In response to Chavis’s FOIA request, the DEA conducted a NADDIS search using
Sanchez’s name and birthdate to identify records in IRFS. Id. ¶ 31. This search identified two
files related to Sanchez. Id. ¶ 32. DEA-Miami searched these files and forwarded the records
for processing. Id. ¶ 35. The DEA did not search for records on Sanchez’s co-defendants
“because [Sanchez] did not provide the necessary documentation.” Hertel Decl. ¶ 27.
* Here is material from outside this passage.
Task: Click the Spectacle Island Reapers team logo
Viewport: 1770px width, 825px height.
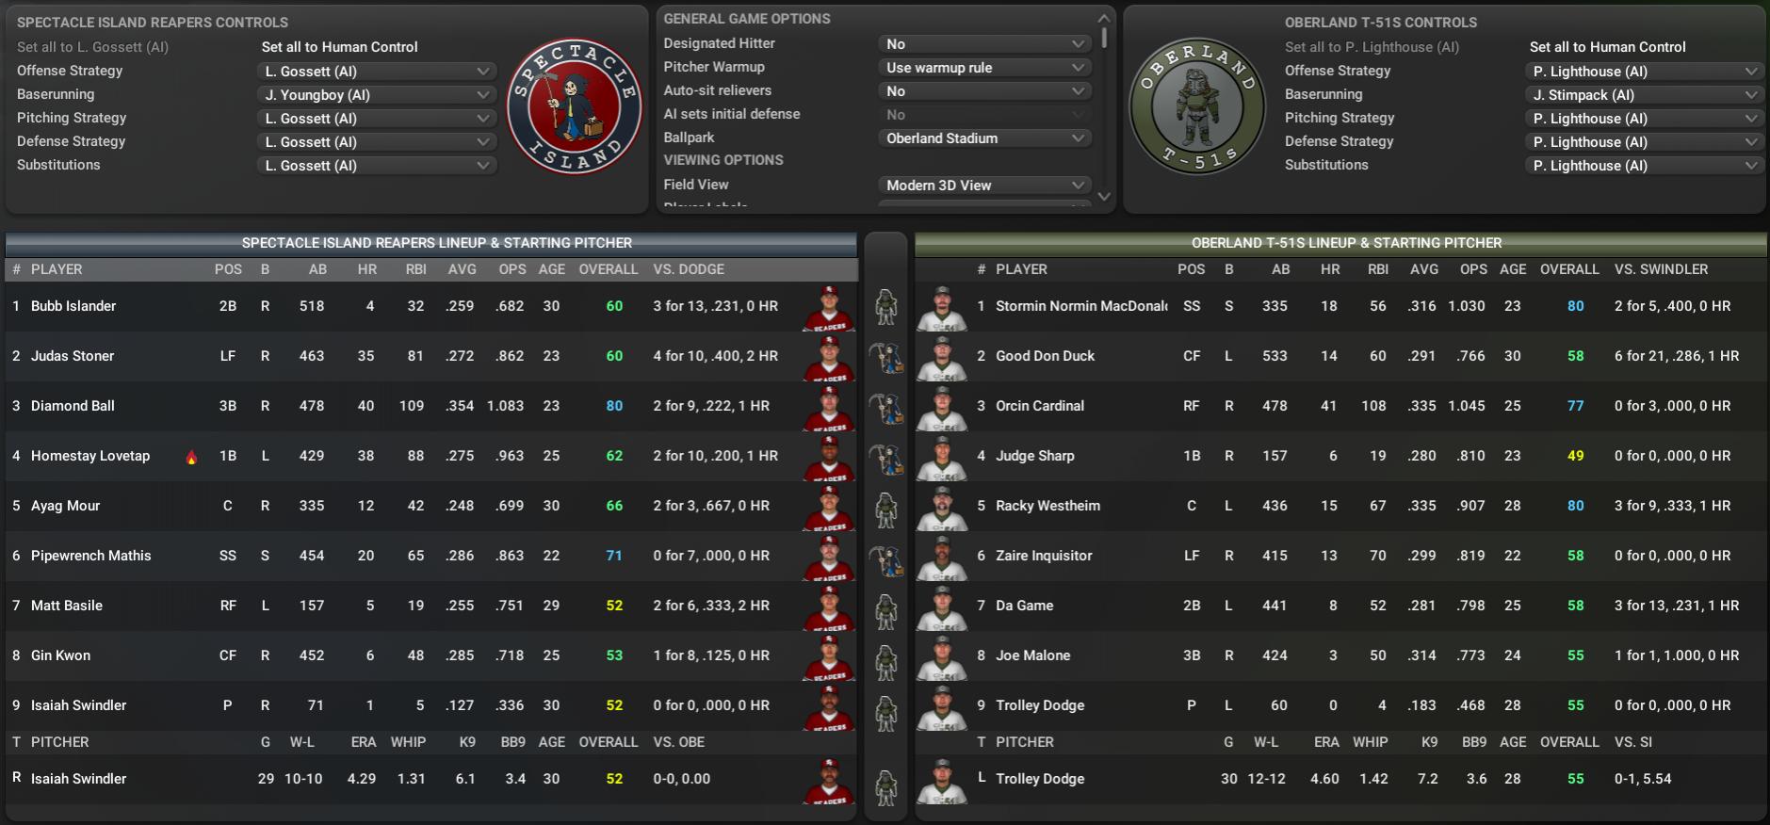Action: [575, 106]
The DEA ultimately withheld 229 pages and released 107 pages to Chavis. Defs.’ SOMF
¶¶ 10, 13. It withheld information and documents under FOIA Exemptions 6, 7(C), 7(D), 7(E),
and 7(F). Id. ¶ 16. Chavis does not contest 94 redacted pages, and he withdrew “objections
related to information excluded because it constituted an unwarranted invasion of [one of the co-
defendant’s] privacy” and “[Chavis’s] office had not submitted the necessary waiver.” Id.
The DEA provided a Vaughn index that identifies the FOIA exemptions under which
“responsive records were withheld; describes the content of the documents to the extent possible;
and specifies the bases for the invoked exemptions.” Id. ¶ 37; see also Defs.’ Mot. Summ. J.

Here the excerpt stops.